→ TASK SET
1. In the article below on South African sexual harassment law, to which body did Makubalo refer his unfair dismissal dispute?
2. Please say whether each statement agrees with the article below on South African sexual harassment law, answering yes or no and quoting the deciding words: (a) The arbitrator found Makubalo's dismissal substantively fair. (b) Monegi was the school principal. (c) The incidents of sexual assault took place in 1998 and 2001.
3. Turn the paragraph of the article below on South African sexual harassment law that begins "The seriousness with which it is viewed" into a short list that keeps its main facts.

Published: April, 2017

Submission: April, 2017

 



South African law treats sexual harassment as a serious form of misconduct that infringes upon a person’s dignity and other fundamental rights.

The seriousness with which it is viewed by the courts is illustrated by the Labour Appeal Court (“LAC”) decision in MEC for Education (North West Provincial Government) v Makubalo. This judgment emphasises the principle that the decision to discipline for instances of sexual harassment lies with management and the fact that the victim has “settled” the matter with the perpetrator does not prevent the employer from instituting disciplinary action. The seriousness with which this type of misconduct is viewed is also evident from the fact that the LAC accepted that the previous inconsistent application of discipline need not prevent the perpetrator from being disciplined.

This case concerned allegations of sexual harassment and financial mismanagement levelled against the school principal of Bafokeng High School. The principal, JMK Makubalo (“Makubalo”), was dismissed for financial mismanagement and three incidents of sexual assault that took place in 1998 and 2000 involving his subordinate, Dora Monegi (“Monegi”), a teacher at the school. Aggrieved by his dismissal, Makubalo referred an unfair dismissal dispute to the Education Labour Relations Council (“ELRC”). The arbitrator appointed to adjudicate the matter found Makubalo’s dismissal to have been substantively fair. In coming to this conclusion, the arbitrator found that Makubalo had abused his position of power, as the school principal, over Monegi, his subordinate, and was guilty of sexually assaulting Monegi during visits to her home in 1998 and 2000. The arbitrator found that the evidence demonstrated that at the year-end party in 1998, Makubalo had held Monegi by the cheeks, kissed her and touched her genitals in the lounge in front of other people. In relation to the 2000 incident, Makubalo was found to have “grabbed Monegi around her buttocks and attempted to drag her out of the kitchen”. The arbitrator also found that Makubalo had committed serious irregularities in handling school funds and that the trust relationship between Makubalo and the relevant member of the provincial executive council had been irretrievably severed.

→ GIVEN INFORMATION

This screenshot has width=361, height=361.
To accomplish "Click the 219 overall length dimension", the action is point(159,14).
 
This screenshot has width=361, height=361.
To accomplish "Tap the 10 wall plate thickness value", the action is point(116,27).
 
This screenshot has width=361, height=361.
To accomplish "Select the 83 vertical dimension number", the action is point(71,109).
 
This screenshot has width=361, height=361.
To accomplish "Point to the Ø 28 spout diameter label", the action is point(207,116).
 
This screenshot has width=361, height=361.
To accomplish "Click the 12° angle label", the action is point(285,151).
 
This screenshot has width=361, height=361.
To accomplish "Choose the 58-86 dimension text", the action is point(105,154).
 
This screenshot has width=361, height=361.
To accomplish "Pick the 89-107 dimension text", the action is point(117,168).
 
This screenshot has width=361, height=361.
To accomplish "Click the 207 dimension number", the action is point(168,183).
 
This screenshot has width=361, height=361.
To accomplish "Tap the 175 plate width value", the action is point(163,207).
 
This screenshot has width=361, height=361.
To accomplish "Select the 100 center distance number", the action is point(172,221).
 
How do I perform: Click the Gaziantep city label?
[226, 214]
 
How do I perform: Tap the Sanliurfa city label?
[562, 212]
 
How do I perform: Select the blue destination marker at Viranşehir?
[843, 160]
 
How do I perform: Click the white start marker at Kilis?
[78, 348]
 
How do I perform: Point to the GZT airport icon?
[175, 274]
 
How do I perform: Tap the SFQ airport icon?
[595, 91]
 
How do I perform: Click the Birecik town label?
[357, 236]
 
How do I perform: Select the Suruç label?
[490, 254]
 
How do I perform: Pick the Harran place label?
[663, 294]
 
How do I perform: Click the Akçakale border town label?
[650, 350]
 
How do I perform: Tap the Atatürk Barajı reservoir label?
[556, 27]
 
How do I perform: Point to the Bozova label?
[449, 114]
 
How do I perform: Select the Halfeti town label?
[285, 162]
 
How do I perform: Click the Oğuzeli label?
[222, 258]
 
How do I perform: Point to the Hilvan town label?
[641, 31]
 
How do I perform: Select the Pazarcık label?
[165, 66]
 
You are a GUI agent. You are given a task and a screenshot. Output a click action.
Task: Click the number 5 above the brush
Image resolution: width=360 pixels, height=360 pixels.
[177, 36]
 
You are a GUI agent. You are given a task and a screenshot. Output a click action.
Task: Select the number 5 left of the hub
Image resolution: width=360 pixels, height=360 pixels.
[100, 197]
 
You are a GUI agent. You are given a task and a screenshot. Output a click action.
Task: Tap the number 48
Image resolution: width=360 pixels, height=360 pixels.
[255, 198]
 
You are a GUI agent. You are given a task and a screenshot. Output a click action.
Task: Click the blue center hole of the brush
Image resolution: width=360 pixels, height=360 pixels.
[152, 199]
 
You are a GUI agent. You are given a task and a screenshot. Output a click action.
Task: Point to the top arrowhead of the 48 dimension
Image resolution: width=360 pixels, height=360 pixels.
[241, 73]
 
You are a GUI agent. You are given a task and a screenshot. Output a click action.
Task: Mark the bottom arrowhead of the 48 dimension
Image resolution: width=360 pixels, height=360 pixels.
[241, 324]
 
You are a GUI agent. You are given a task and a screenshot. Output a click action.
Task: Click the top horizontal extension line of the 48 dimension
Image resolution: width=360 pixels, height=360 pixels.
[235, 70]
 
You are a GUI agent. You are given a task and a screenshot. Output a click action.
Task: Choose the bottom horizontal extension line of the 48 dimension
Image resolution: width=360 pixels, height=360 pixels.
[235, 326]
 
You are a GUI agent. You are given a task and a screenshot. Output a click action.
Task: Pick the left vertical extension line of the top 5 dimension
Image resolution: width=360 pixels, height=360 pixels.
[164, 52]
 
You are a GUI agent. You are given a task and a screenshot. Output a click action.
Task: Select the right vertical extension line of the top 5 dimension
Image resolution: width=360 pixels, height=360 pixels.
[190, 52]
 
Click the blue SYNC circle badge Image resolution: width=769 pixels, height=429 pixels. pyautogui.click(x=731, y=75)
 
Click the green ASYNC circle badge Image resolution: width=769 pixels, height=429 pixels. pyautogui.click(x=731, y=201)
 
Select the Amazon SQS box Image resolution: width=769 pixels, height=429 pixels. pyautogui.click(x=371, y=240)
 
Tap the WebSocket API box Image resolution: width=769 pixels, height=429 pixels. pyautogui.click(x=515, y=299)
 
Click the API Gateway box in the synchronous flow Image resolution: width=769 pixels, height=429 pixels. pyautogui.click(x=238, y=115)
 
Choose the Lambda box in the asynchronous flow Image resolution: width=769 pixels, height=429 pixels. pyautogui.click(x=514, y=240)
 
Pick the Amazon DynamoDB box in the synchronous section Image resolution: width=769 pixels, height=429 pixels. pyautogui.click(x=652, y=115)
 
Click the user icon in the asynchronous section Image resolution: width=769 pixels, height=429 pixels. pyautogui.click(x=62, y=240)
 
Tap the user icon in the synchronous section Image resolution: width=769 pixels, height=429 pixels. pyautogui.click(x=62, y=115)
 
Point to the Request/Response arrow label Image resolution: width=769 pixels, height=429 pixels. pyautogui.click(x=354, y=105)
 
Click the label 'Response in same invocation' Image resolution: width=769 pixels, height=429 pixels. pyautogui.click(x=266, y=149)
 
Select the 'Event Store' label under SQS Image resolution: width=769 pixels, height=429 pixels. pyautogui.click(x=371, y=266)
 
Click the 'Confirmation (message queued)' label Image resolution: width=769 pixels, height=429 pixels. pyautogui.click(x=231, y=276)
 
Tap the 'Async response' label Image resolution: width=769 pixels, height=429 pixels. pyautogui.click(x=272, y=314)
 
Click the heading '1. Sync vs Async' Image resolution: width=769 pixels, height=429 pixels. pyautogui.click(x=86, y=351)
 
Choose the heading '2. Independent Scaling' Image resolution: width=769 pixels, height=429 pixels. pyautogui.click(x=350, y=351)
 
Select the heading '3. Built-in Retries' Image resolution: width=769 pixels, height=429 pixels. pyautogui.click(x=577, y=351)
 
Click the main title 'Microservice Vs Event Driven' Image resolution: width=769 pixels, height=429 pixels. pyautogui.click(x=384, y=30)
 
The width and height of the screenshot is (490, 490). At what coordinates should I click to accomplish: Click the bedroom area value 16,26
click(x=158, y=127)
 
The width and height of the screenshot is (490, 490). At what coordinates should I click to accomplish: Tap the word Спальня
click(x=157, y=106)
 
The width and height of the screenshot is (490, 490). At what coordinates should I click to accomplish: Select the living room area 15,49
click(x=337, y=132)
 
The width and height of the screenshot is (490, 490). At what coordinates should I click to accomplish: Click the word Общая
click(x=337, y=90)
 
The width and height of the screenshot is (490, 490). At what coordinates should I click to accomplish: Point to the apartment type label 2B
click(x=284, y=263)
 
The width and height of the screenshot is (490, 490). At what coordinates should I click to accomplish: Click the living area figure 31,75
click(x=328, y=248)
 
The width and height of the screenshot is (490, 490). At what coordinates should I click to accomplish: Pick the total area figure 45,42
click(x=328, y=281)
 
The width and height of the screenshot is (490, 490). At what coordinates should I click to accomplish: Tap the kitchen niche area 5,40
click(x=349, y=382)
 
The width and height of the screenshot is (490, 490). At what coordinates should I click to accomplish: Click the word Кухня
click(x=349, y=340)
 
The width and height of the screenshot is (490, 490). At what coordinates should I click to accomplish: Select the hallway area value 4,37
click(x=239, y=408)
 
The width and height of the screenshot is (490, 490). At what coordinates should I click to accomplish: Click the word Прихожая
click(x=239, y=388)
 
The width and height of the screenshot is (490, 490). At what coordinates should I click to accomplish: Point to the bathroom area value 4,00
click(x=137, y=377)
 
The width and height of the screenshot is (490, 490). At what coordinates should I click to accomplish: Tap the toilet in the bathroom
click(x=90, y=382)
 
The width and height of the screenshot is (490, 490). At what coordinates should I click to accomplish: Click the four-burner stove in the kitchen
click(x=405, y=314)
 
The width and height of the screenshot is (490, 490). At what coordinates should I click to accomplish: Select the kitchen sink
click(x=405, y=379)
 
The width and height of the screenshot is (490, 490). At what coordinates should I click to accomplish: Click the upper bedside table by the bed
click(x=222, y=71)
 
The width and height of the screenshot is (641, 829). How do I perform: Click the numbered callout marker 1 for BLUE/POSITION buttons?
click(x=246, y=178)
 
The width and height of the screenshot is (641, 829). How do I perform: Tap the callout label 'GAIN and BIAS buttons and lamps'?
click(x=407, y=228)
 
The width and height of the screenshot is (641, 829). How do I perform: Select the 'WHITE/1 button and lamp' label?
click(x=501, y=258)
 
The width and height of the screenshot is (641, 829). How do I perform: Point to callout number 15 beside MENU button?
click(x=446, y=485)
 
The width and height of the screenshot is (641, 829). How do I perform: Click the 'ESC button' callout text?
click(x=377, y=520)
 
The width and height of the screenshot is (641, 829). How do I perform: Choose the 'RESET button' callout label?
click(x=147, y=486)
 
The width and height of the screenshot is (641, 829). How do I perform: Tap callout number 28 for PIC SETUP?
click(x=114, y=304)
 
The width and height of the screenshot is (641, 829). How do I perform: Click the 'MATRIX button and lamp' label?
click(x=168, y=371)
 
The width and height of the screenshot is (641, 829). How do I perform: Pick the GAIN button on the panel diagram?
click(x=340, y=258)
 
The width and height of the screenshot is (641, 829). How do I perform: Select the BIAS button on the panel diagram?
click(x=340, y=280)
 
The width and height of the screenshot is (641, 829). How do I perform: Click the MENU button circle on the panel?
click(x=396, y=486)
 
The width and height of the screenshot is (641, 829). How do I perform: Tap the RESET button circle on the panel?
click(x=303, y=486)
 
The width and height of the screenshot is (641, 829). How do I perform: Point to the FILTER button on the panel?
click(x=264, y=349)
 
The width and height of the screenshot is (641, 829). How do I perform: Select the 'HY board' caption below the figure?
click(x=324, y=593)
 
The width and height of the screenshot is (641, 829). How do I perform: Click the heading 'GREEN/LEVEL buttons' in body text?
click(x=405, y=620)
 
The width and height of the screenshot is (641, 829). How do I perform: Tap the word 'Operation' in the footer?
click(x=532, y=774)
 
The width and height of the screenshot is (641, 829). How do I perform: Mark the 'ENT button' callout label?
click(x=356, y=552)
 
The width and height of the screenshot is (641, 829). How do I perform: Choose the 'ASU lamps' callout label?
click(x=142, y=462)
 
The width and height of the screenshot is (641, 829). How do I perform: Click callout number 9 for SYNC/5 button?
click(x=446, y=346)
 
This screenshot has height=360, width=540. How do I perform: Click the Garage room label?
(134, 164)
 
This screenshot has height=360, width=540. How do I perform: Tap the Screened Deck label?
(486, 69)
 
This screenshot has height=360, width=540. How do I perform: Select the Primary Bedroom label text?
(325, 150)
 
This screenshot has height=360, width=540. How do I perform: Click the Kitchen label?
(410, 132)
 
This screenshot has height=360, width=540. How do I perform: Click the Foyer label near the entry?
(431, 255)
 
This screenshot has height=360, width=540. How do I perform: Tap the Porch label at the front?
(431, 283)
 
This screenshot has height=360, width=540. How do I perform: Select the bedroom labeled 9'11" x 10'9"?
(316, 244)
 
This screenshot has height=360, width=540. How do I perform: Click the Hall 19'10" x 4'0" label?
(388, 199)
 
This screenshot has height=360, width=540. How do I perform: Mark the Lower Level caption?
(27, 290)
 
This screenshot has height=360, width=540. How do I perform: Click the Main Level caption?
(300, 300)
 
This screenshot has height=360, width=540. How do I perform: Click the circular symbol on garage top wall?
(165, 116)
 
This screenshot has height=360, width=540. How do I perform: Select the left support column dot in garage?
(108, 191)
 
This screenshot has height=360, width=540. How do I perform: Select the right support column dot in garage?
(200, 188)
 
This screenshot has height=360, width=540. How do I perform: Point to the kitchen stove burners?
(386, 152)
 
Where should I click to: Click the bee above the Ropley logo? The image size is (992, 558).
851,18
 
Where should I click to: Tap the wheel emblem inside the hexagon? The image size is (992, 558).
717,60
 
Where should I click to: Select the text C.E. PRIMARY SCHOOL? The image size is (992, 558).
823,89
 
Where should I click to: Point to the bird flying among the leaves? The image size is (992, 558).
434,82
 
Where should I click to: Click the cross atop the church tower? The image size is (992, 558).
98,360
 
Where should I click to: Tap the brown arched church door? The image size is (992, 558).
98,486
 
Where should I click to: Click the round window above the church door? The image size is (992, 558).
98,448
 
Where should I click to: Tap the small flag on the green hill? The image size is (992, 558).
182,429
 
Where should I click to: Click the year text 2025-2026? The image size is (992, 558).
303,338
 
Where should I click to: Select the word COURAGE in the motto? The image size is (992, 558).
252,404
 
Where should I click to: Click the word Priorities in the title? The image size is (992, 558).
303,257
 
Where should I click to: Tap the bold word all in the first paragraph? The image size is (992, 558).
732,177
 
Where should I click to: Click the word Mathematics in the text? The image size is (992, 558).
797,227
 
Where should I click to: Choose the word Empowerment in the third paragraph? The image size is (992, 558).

→ SOLUTIONS TO THE EXERCISE
1. The Education Labour Relations Council (ELRC).

2.
(a) Yes: "found Makubalo’s dismissal to have been substantively fair"
(b) No: "his subordinate, Dora Monegi (“Monegi”), a teacher at the school"
(c) No: "three incidents of sexual assault that took place in 1998 and 2000"

3.
- The Labour Appeal Court (LAC) decision in MEC for Education (North West Provincial Government) v Makubalo shows how seriously the courts view sexual harassment.
- The judgment stresses that the decision to discipline for sexual harassment lies with management.
- A victim's "settling" the matter with the perpetrator does not prevent the employer from instituting disciplinary action.
- The LAC accepted that previous inconsistent application of discipline need not prevent the perpetrator from being disciplined.